Dans cette déclaration, le LGD et ses alliés ont rejeté catégoriquement le verdict, qu’ils qualifient d’illégal, injustifié et contraire à la Constitution. À leurs yeux, ce jugement s’inscrirait dans une logique de répression systématique exercée par les autorités en place, qui chercheraient à étouffer toute voix critique pour imposer une gouvernance autoritaire et sans opposition.
Le parti a également signalé que Matata Ponyo est introuvable depuis le lendemain de sa condamnation, soit depuis le 21 mai. Inquiets, ses membres pointent du doigt le pouvoir en place et lui imputent la responsabilité de cette disparition, rappelant que la protection des citoyens relève des obligations fondamentales de l’État. Le LGD a par ailleurs dénoncé des pressions exercées sur la famille de leur leader, notamment la rétention du passeport de sa fille par la Direction générale des migrations, alors qu’elle devait se rendre aux États-Unis le 30 mai. Le parti exige la restitution immédiate de ce document.

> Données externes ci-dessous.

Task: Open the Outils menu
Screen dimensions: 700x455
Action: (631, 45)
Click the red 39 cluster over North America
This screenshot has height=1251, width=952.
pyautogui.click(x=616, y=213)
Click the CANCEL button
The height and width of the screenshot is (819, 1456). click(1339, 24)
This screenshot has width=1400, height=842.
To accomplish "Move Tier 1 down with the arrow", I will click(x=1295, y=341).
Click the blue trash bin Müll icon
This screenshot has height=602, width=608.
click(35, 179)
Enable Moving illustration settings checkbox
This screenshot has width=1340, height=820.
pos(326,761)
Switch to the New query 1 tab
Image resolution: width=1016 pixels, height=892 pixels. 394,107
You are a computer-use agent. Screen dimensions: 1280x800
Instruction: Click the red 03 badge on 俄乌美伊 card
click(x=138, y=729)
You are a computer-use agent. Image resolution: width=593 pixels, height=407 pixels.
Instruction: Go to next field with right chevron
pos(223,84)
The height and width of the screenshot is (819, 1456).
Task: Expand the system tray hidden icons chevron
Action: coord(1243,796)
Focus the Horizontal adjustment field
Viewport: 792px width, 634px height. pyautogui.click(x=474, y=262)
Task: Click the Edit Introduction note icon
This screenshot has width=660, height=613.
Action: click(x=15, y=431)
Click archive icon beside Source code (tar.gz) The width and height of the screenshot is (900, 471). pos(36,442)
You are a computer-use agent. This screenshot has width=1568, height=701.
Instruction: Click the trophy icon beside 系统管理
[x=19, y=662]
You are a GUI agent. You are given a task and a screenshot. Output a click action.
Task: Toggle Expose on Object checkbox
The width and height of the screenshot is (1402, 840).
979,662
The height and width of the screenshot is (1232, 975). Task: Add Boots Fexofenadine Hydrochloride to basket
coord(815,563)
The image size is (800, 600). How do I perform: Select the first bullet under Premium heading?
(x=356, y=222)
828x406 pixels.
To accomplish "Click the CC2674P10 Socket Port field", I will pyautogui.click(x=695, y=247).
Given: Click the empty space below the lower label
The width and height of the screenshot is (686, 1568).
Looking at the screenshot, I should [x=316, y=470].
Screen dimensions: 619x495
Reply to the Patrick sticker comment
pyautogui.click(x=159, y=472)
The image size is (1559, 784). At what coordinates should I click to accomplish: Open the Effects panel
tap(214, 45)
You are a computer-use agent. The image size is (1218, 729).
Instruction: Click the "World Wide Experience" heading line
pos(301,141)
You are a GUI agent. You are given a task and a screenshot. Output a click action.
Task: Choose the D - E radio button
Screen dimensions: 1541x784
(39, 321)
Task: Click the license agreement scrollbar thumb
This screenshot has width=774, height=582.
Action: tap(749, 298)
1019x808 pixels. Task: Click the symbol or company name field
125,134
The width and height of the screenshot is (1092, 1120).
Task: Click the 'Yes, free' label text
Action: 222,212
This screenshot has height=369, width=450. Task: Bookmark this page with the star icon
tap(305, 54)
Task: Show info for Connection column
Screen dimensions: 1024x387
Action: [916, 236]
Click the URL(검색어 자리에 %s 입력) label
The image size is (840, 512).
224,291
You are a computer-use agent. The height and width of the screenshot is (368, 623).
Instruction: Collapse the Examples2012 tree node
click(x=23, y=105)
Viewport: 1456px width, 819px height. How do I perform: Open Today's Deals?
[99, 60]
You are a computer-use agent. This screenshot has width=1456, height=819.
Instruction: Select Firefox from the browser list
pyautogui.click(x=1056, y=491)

Sur un autre plan, la déclaration exprime la compassion du LGD envers les populations congolaises confrontées à la montée de l’insécurité dans plusieurs régions du pays. Il se dit préoccupé par la détérioration générale de la situation et affirme sa solidarité avec toutes les victimes.
Pour conclure, le LGD affirme être disposé à soutenir toute démarche citoyenne visant à ramener la paix et à établir un véritable État de droit en République démocratique du Congo. Cette prise de position intervient dans un climat politique déjà tendu, alimenté par la condamnation de Matata Ponyo, qui continue de faire débat.